D’autres griefs sont for­mulés à l’encontre de l’homme d’affaires bre­ton. Ain­si, les action­naires minori­taires regret­tent l’installation de cer­taines sociétés à l’étranger qui entraîneront une affil­i­a­tion au droit du pays con­cerné ; le sys­tème de droits de vote mul­ti­ples découlant de la cota­tion à l’étranger (par exem­ple, pour la société Havas délo­cal­isée à Ams­ter­dam, dépen­dant du droit néer­landais) pour­rait per­me­t­tre au groupe Bol­loré de détenir plus de 40 % des droits de vote. Le ges­tion­naire indépen­dant CIAM, représen­tant d’1% des action­naires minori­taires, a ain­si saisi l’Autorité des Marchés financiers de manière à « obtenir le respect du droit des action­naires et le lance­ment préal­able d’une offre pub­lic­i­taire sur Viven­di ».  

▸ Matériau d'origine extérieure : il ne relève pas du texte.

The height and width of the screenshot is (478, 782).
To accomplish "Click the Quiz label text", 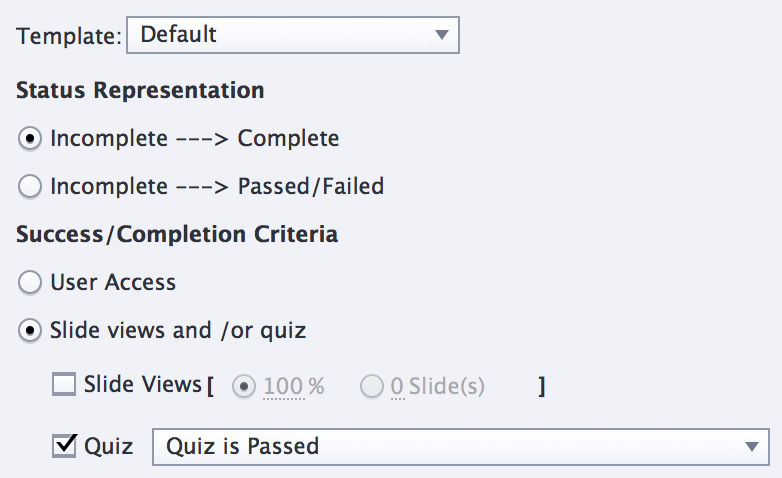I will point(109,446).
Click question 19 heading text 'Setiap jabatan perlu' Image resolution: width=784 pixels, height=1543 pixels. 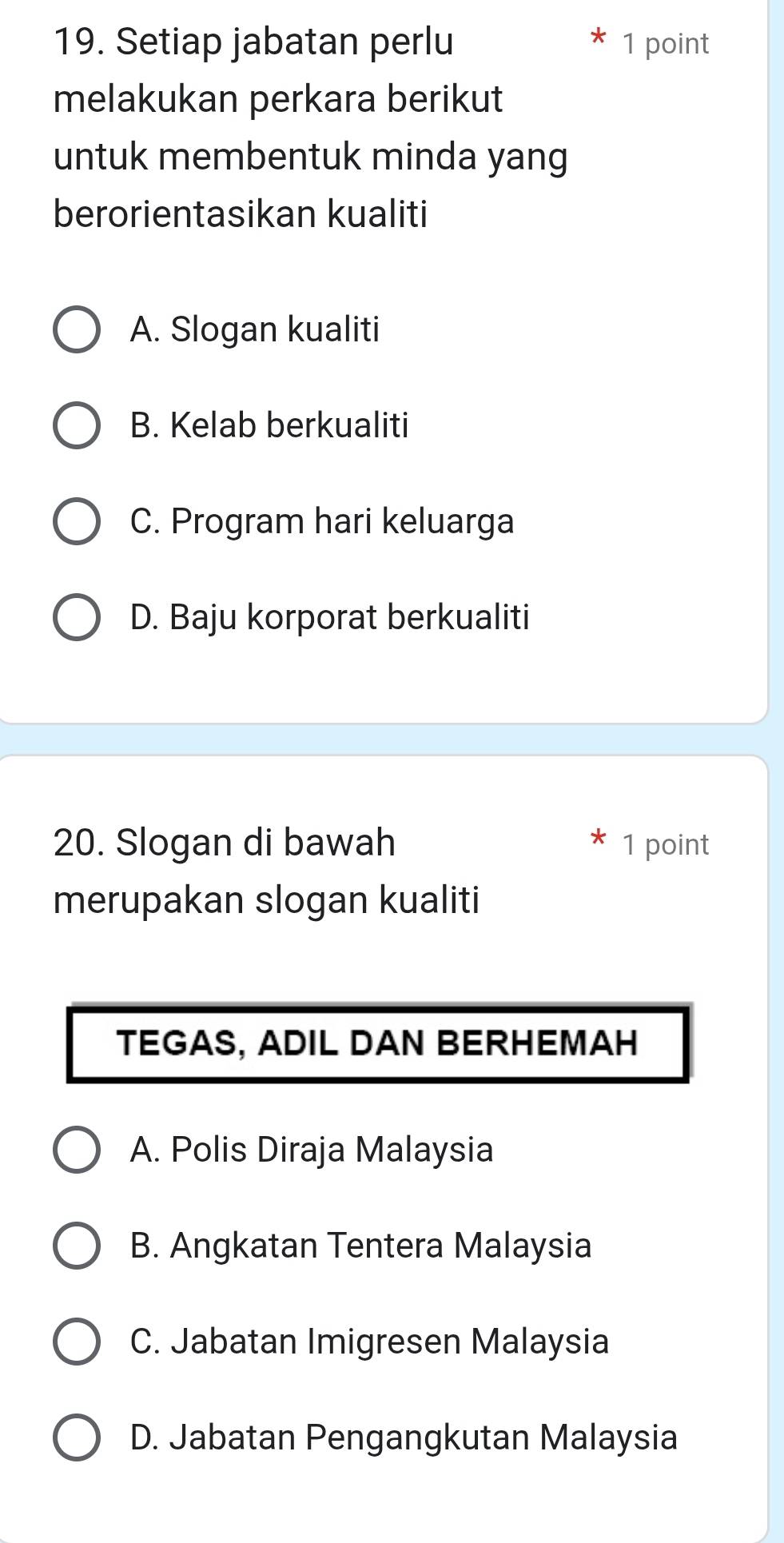click(x=254, y=42)
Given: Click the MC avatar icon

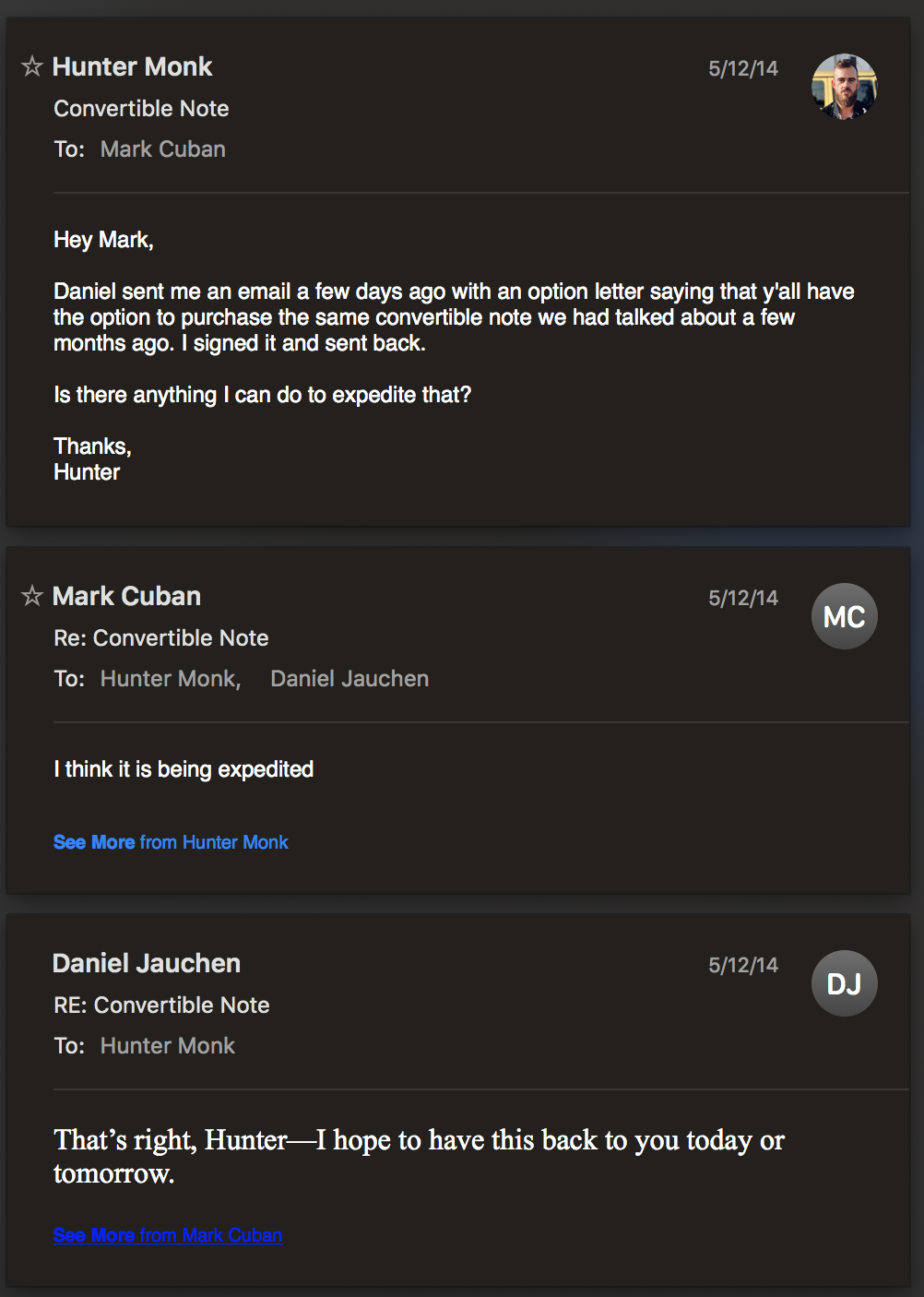Looking at the screenshot, I should [x=845, y=616].
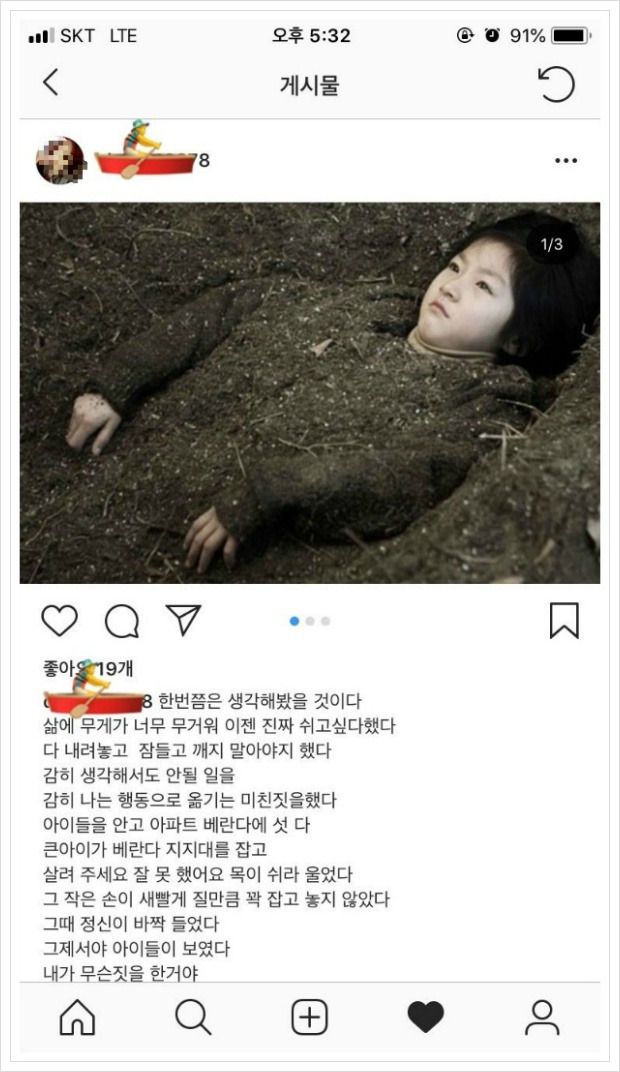Tap the back arrow in header
Image resolution: width=620 pixels, height=1072 pixels.
[x=51, y=83]
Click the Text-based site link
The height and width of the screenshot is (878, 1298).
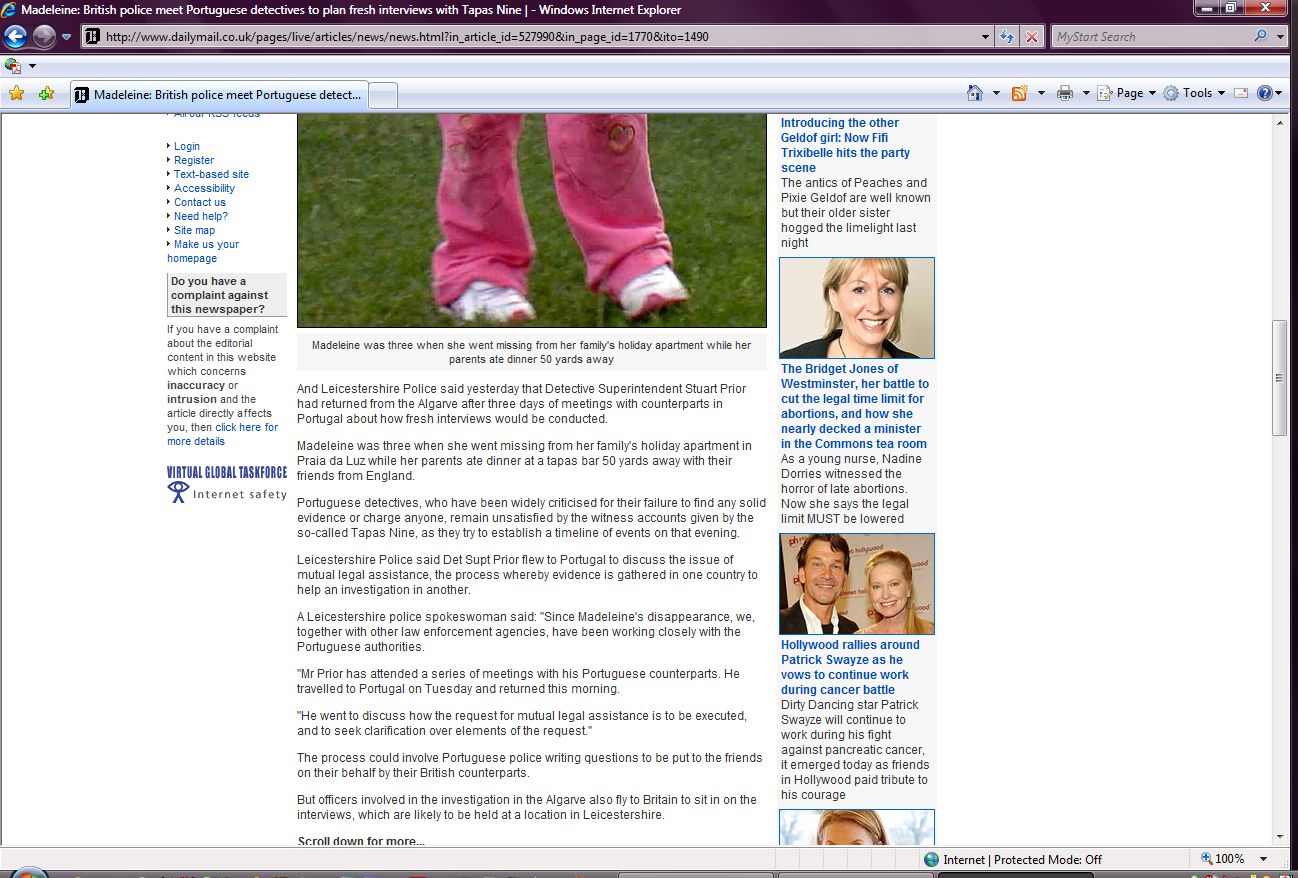point(211,174)
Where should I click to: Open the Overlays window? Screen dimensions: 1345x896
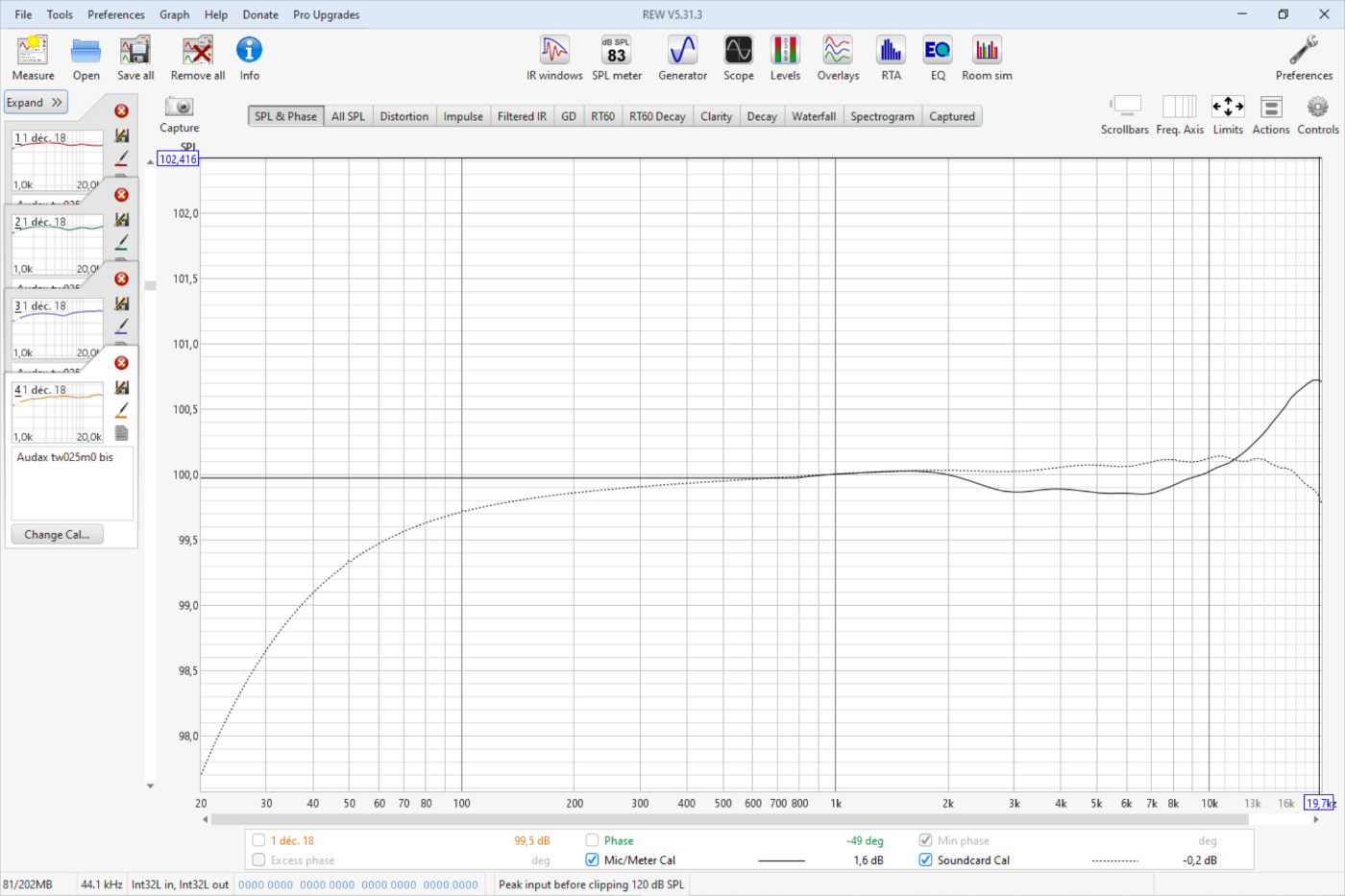click(x=838, y=58)
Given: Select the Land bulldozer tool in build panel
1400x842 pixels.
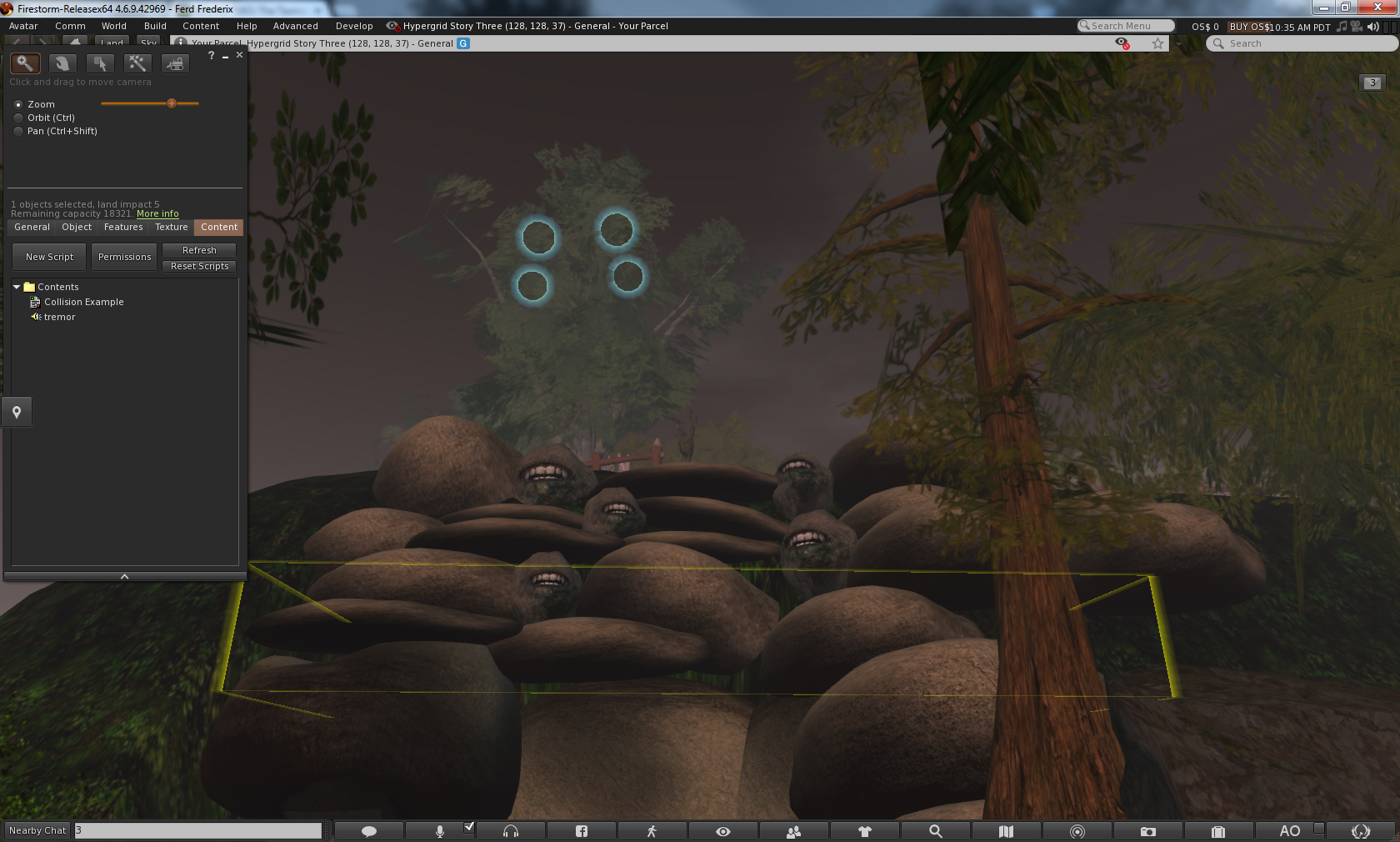Looking at the screenshot, I should (x=175, y=63).
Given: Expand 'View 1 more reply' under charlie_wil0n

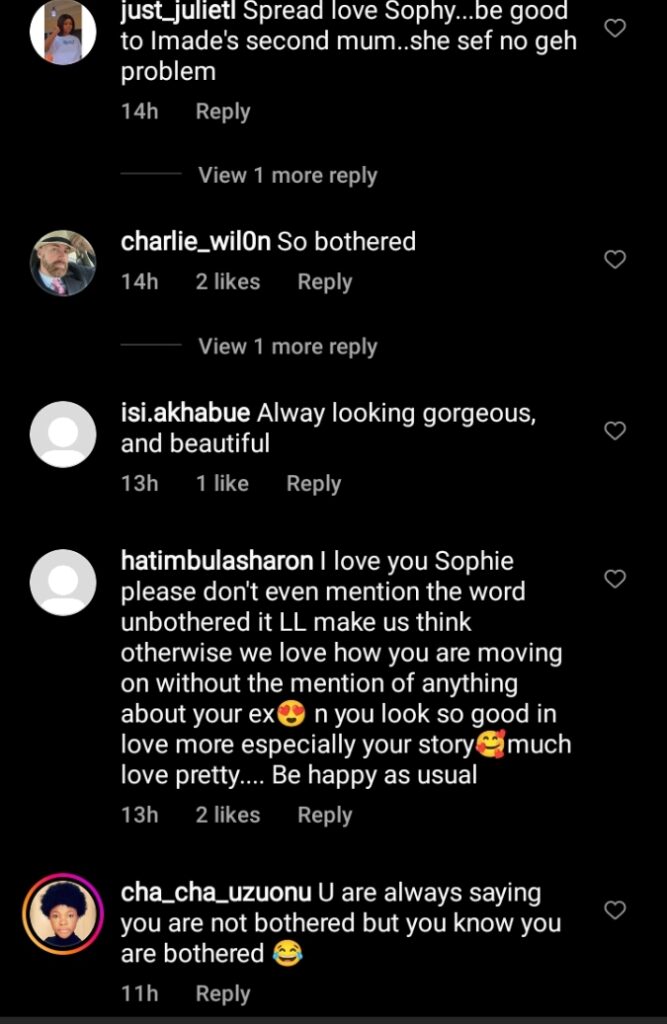Looking at the screenshot, I should tap(287, 346).
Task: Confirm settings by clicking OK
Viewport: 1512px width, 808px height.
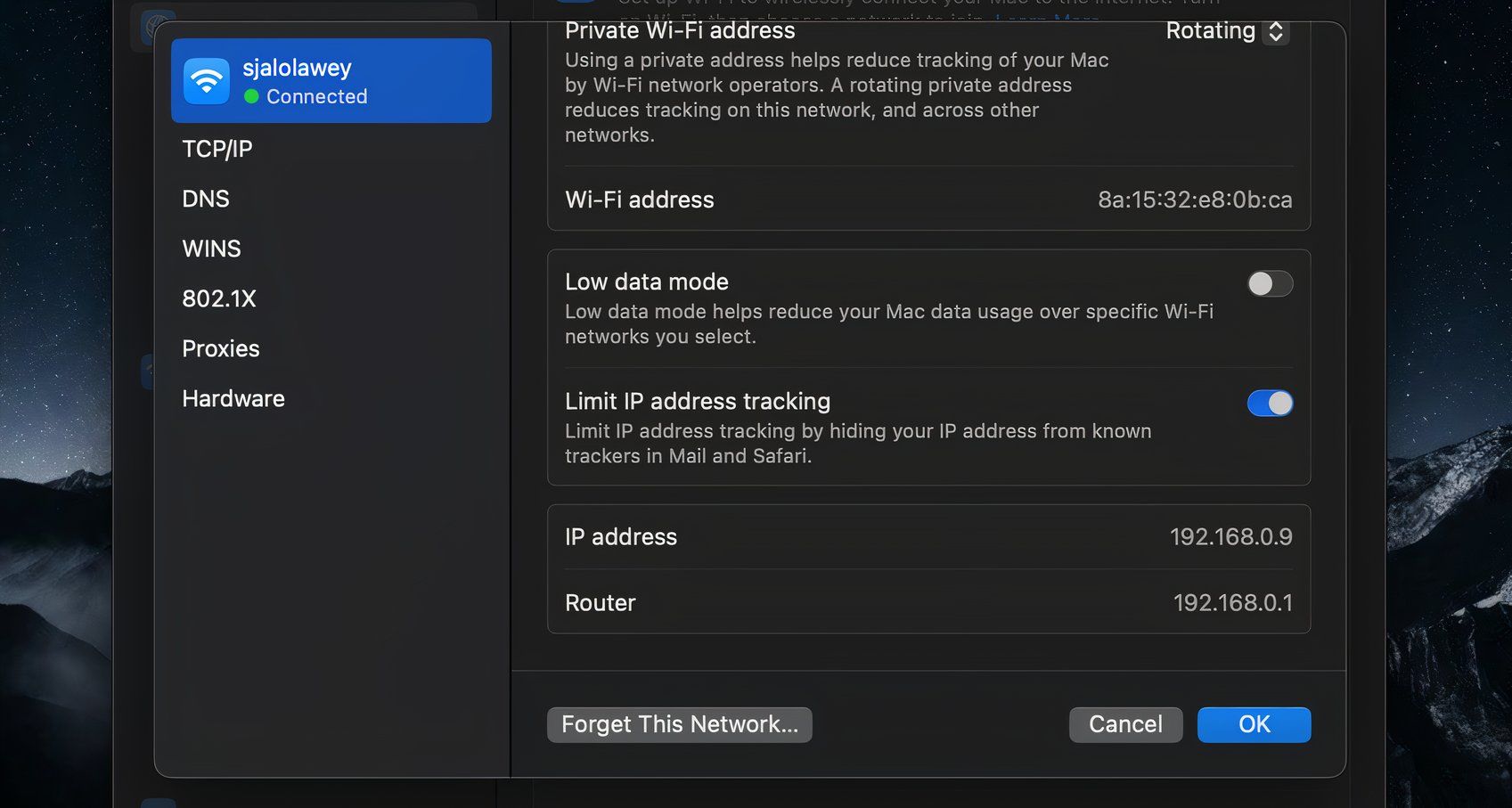Action: coord(1254,724)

Vin­cent Bol­loré est un homme d’affaires : l’opération com­plexe menée en ce sens vise à accroître son groupe. Une vel­léité a pri­ori insup­port­able à cer­tains com­men­ta­teurs : pour des jour­naux comme Le Monde, détenu par des mil­liar­daires (dont Xavier Niel) sou­vent proches de cer­tains milieux poli­tiques (en l’occurrence, Emmanuel Macron), le groupe Bol­loré devrait se mon­tr­er d’une impar­tial­ité irréprochable. « La vérité, écrit encore la plume du Monde à pro­pos de Vin­cent Bol­loré, c’est que beau­coup d’investisseurs craig­nent le puis­sant mil­liar­daire, dont l’influence aug­mente à mesure qu’il trans­forme son empire des médias, de l’édition et de com­mu­ni­ca­tion en une machine de guerre idéologique ». On trem­ble.